The debut EP opens with Part Timer, the leading single of the project. The track is chugging ode to mediocrity and escaping the scum, with an ’80s-esque synth drone hovering above. “Part timer of love, part timer of life”, the artist confesses in striking, deadpanned honesty.

What’s immediately noticeable about Marwe’s sound here is his meshing of folky motifs with midi loops and disco patterns. It’s just a combination you rarely hear unless you get lost in a left-of-field YouTube hole of stoner uploads.

But on Childhood Beach, this unlikely mesh sounds refined and gently produced. The EP initially began as a 9-nine track album; however, Marwe cut it to 6, opting for quality over quantity. And it shows.

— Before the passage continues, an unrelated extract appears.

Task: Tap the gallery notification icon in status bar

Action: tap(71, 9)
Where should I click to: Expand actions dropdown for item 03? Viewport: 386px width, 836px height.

Other lyrical highlights include R.S.L‘s unforgettable “Un, Deux, Trois, fuck off” and District Meltdown’s cultural musings —“why does everyone know how to debate?”. Instrumentally speaking, Heart Control would be a personal favourite. Sun-baked production, hypnotic acoustic guitar, and a pelting melody culminate into a warm, cathartic listening experience for your Sunday wash up or your retreat from a devastating Friday night.

The potency of Marwe’s lyricism shouldn’t be understated. “I was caught in a doomsday hum, set fire to a Catholic school, ‘nother death on a childhood beach, ‘nother runaround figure of speech, it’s a bloodbath tapestry”. As Marwe continues to let his brain wander and his instruments sing, Wedding Motel only becomes more and more enjoyable.